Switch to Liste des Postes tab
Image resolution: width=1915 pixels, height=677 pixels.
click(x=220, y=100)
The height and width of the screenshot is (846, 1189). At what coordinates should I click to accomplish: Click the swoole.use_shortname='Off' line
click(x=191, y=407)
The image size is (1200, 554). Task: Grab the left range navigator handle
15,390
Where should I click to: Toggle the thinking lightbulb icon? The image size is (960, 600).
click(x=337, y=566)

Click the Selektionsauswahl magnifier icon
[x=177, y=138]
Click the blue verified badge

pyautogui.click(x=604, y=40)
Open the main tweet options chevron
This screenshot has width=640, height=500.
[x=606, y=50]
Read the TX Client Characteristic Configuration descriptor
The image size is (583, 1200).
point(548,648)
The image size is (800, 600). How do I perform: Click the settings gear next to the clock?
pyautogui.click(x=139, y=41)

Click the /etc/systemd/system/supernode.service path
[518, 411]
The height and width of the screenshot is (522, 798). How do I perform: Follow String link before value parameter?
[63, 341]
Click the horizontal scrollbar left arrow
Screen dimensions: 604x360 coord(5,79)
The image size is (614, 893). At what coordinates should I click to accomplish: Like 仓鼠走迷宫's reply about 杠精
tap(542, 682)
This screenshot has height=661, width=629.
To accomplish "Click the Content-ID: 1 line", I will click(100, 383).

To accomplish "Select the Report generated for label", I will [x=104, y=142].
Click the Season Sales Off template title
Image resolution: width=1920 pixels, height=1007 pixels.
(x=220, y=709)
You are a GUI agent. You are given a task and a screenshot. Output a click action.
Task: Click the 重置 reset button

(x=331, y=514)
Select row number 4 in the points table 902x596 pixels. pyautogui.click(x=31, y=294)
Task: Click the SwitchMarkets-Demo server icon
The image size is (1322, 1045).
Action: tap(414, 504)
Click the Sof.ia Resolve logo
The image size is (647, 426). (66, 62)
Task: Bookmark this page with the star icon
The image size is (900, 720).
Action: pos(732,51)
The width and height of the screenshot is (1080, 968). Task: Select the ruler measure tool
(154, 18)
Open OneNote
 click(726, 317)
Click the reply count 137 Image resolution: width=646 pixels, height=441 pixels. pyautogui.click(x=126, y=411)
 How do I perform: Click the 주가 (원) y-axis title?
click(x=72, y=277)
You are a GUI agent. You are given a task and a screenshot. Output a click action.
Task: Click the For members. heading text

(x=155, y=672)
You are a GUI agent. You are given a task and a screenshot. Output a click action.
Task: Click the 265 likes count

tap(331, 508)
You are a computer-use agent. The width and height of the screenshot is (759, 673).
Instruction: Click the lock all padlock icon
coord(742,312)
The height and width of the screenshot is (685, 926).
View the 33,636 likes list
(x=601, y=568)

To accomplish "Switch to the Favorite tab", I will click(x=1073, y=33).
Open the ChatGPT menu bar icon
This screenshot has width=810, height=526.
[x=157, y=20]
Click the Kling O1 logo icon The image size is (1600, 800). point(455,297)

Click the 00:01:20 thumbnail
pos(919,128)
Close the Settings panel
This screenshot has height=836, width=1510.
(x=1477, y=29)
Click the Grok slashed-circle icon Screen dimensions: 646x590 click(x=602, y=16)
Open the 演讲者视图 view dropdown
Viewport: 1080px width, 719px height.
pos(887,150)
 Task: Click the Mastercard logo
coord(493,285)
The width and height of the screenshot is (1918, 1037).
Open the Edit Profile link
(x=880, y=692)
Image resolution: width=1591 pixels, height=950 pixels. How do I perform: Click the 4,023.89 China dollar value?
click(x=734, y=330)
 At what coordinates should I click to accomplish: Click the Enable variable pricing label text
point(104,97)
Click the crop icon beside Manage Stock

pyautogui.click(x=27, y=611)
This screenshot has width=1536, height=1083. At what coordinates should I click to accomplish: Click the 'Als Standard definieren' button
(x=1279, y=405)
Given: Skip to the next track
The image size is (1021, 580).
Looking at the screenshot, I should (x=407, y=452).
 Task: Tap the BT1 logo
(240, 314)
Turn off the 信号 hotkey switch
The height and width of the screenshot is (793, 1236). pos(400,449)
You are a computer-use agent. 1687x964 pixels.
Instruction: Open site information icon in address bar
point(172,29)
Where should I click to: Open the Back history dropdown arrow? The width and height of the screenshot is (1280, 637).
--------------------------------------------------
● Problem details
What this exercise asks for is the data above, retyped exactly.

● Answer space
Switch to Liste des Postes tab
Image resolution: width=1915 pixels, height=677 pixels.
click(x=220, y=100)
The height and width of the screenshot is (846, 1189). At what coordinates should I click to accomplish: Click the swoole.use_shortname='Off' line
click(x=191, y=407)
The image size is (1200, 554). Task: Grab the left range navigator handle
15,390
Where should I click to: Toggle the thinking lightbulb icon? The image size is (960, 600).
click(x=337, y=566)

Click the Selektionsauswahl magnifier icon
[x=177, y=138]
Click the blue verified badge

pyautogui.click(x=604, y=40)
Open the main tweet options chevron
This screenshot has width=640, height=500.
[x=606, y=50]
Read the TX Client Characteristic Configuration descriptor
The image size is (583, 1200).
point(548,648)
The image size is (800, 600). How do I perform: Click the settings gear next to the clock?
pyautogui.click(x=139, y=41)

Click the /etc/systemd/system/supernode.service path
[518, 411]
The height and width of the screenshot is (522, 798). How do I perform: Follow String link before value parameter?
[63, 341]
Click the horizontal scrollbar left arrow
Screen dimensions: 604x360 coord(5,79)
The image size is (614, 893). At what coordinates should I click to accomplish: Like 仓鼠走迷宫's reply about 杠精
tap(542, 682)
This screenshot has height=661, width=629.
To accomplish "Click the Content-ID: 1 line", I will click(100, 383).

To accomplish "Select the Report generated for label", I will [x=104, y=142].
Click the Season Sales Off template title
Image resolution: width=1920 pixels, height=1007 pixels.
(x=220, y=709)
You are a GUI agent. You are given a task and a screenshot. Output a click action.
Task: Click the 重置 reset button

(x=331, y=514)
Select row number 4 in the points table 902x596 pixels. pyautogui.click(x=31, y=294)
Task: Click the SwitchMarkets-Demo server icon
The image size is (1322, 1045).
Action: tap(414, 504)
Click the Sof.ia Resolve logo
The image size is (647, 426). (66, 62)
Task: Bookmark this page with the star icon
The image size is (900, 720).
Action: pos(732,51)
The width and height of the screenshot is (1080, 968). Task: Select the ruler measure tool
(154, 18)
Open OneNote
 click(726, 317)
Click the reply count 137 Image resolution: width=646 pixels, height=441 pixels. pyautogui.click(x=126, y=411)
 How do I perform: Click the 주가 (원) y-axis title?
click(x=72, y=277)
You are a GUI agent. You are given a task and a screenshot. Output a click action.
Task: Click the For members. heading text

(x=155, y=672)
You are a GUI agent. You are given a task and a screenshot. Output a click action.
Task: Click the 265 likes count

tap(331, 508)
You are a computer-use agent. The width and height of the screenshot is (759, 673).
Instruction: Click the lock all padlock icon
coord(742,312)
The height and width of the screenshot is (685, 926).
View the 33,636 likes list
(x=601, y=568)

To accomplish "Switch to the Favorite tab", I will click(x=1073, y=33).
Open the ChatGPT menu bar icon
This screenshot has width=810, height=526.
[x=157, y=20]
Click the Kling O1 logo icon The image size is (1600, 800). point(455,297)

Click the 00:01:20 thumbnail
pos(919,128)
Close the Settings panel
This screenshot has height=836, width=1510.
(x=1477, y=29)
Click the Grok slashed-circle icon Screen dimensions: 646x590 click(x=602, y=16)
Open the 演讲者视图 view dropdown
Viewport: 1080px width, 719px height.
pos(887,150)
 Task: Click the Mastercard logo
coord(493,285)
The width and height of the screenshot is (1918, 1037).
Open the Edit Profile link
(x=880, y=692)
Image resolution: width=1591 pixels, height=950 pixels. How do I perform: Click the 4,023.89 China dollar value?
click(x=734, y=330)
 At what coordinates should I click to accomplish: Click the Enable variable pricing label text
point(104,97)
Click the crop icon beside Manage Stock

pyautogui.click(x=27, y=611)
This screenshot has width=1536, height=1083. At what coordinates should I click to accomplish: Click the 'Als Standard definieren' button
(x=1279, y=405)
Given: Skip to the next track
The image size is (1021, 580).
Looking at the screenshot, I should (x=407, y=452).
 Task: Tap the BT1 logo
(240, 314)
Turn off the 信号 hotkey switch
The height and width of the screenshot is (793, 1236). pos(400,449)
You are a computer-use agent. 1687x964 pixels.
Instruction: Open site information icon in address bar
point(172,29)
Where should I click to: Open the Back history dropdown arrow? The width and height of the screenshot is (1280, 637).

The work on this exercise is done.